- [Task set]:
1) In the post on teaching Time on the Cross, write out the passage starting at "(There's a better" and ending at "which doesn't exist.)", switching "Nobel prizes" to "top awards".
2) Keep writing the post about teaching Time on the Cross, picking up after its final sentence.

━━━ Text segment

Sunday, October 18, 2009

teaching time on the cross

I'm teaching Fogel and Engerman's Time on the Cross next week which means that I will hopefully have one solid week of great discussion after great discussion. For tomorrow we're reading the prologue and chapters 1 and 2, and I'm thinking of starting off class with the classical quantification debates, although there are really 2 or 3 other arguments I can foresee bringing up in class tomorrow. They mainly have to do with methodology, especially since the new economic historians have been quite forceful in forwarding their perspective as the "real economic" perspective and this idea occupies a significant part of the prologue and beginning chapters. These new economic historians rely on statistical analysis of data and formal economic models to answer questions in history. It raises immediately the question of how applicable economic models really are to reality: isn't the point of economic theory to generalize economic behavior by deducing a set of primary factors and testing the model against data? How does this compare to the obsession with general equilibrium since World War 2? I am reminded of a quote by Ronald Coase:

"Economists have devoted themselves to studying imaginary systems, and they don't distinguish between the imaginary system and the real world."

(There's a better one with the same flavor that I can't find right now where he basically says that all the Nobel prizes in economics have gone to economists who study a world which doesn't exist.)

So the idea that we can apply economic models to questions of history seems ridiculous. Especially since one of the central claims of McCloskey in "Does the Past Have Useful Economics?" is that we should be looking at history to inform our theory. There are other issues, such as how time has been dealt with in neoclassical economics (the answer: not very well, it's almost just like another dimension in space...), but this central point is very important because it strikes at the heart of what the new economic historians aim to do: reinterpret economic history using these models and data.

On the data -- few historians would disagree that the new economic history has done a great service to history by digging up massive amounts of data and compiling great databases of information on wages, slave prices, and other juicy details from employers' books. However, when it comes to how these economists have used the data, things are much more open to questions of methodology. Time on the Cross emphasizes formal methods, which are not "wrong" in and of themselves, but some argue that they clash with the traditional methodology of history (and of much social science) prior to the 1950s which was more oriented towards qualitative methods. When you combine this with the inherently conservative nature of neoclassical formal methods you have a mix that would definitely upset your traditional liberal historian.

━━━━━━
━━━ Data extract

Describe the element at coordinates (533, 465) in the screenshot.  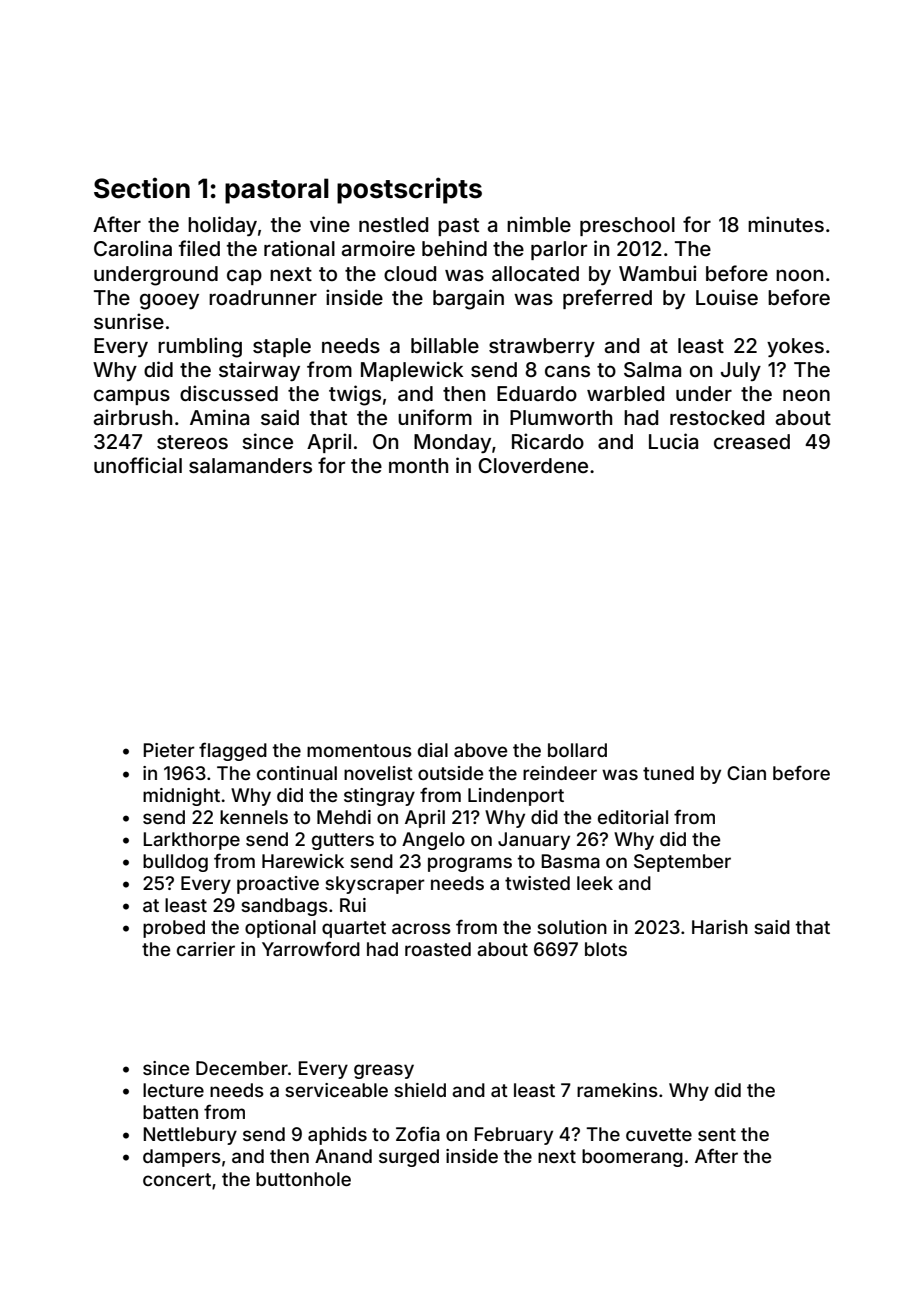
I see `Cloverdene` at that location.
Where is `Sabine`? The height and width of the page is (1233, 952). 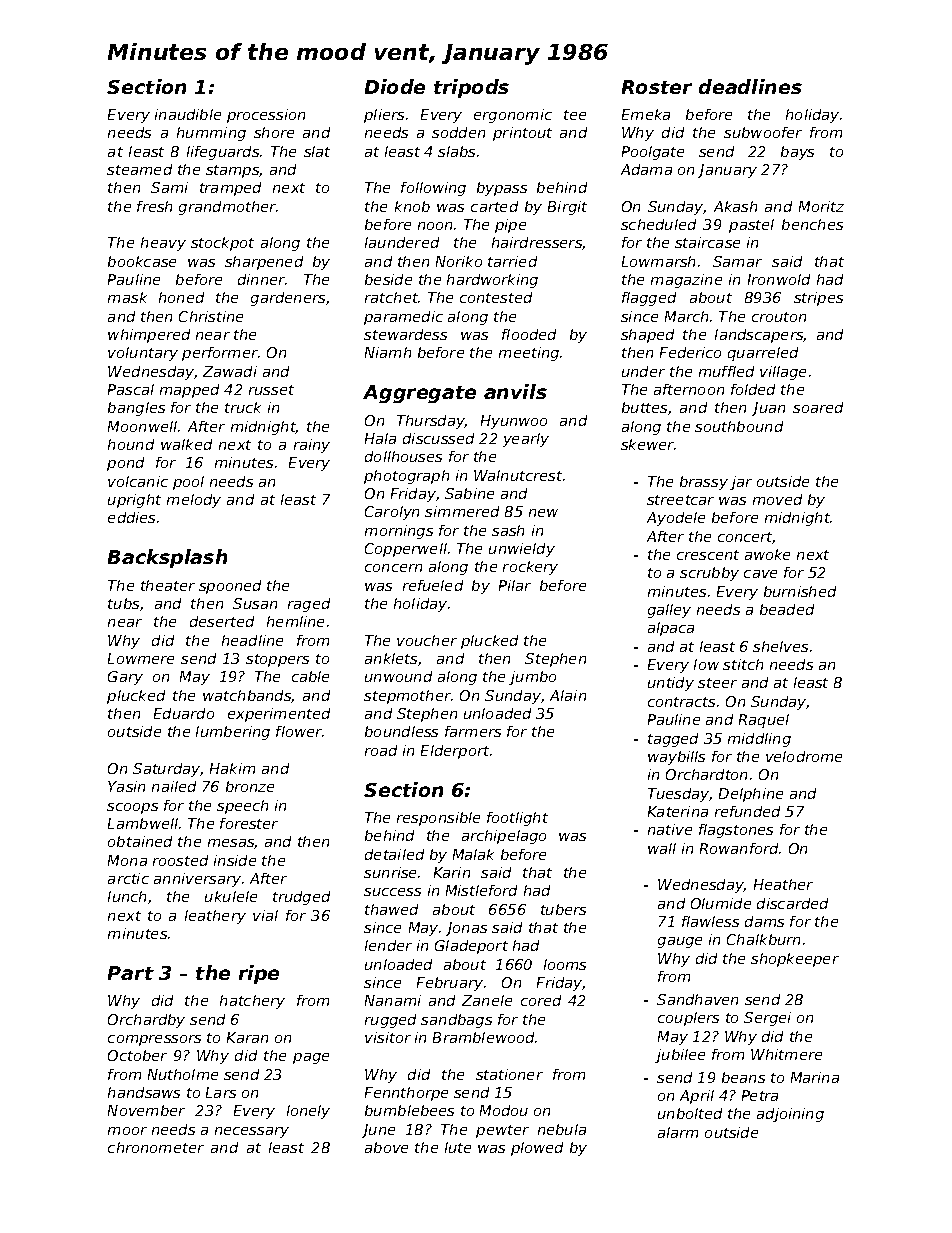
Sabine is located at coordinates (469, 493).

━━━━━━

- [Answers to each task]:
1)
(There's a better one with the same flavor that I can't find right now where he basically says that all the top awards in economics have gone to economists who study a world which doesn't exist.)

2)
But is there substance to the critique? I think there is. While one could argue that any historian uses models and that theory is always going to be a political project, the pressing need of the new economic historians to quantify everything seems not only a misplacement of emphasis of formal methods but can be downright hurtful to their analysis. For example, the narrow view of exploitation which they take up in Time on the Cross to argue that slaves were not as exploited as is commonly thought completely misses the main point and compromises the effectiveness of their argument. Essentially, they use a measure of the rate of exploitation which is the amount a slave produces over their compensation (in wages, living expenses, etc.). Even if Fogel and Engerman (rightly) point out that this isn't the whole of exploitation, simply by making the argument they are not adding anything productive to the debate at all. And what's worse, they imply that in a world of market processes where slaves get paid their marginal product exploitation is not an issue. Indeed, Ransom and Sutch used the same line of argument and measure of exploitation in their discussion of the postbellum Southern economy in One Kind of Freedom to say that racial exploitation is embodied in this labor market disequilibrium, implying that notions of power in the employer-employee relationship would be nonexistent were it not for overt racism. This is a world in which the neoclassical ideal is the baseline and so history is the story of deviations from this baseline. I simply cannot buy into such a story (and indeed, some very good neoclassical economists would not even buy into this story) , and I can see why people would be so upset by some passages of this book.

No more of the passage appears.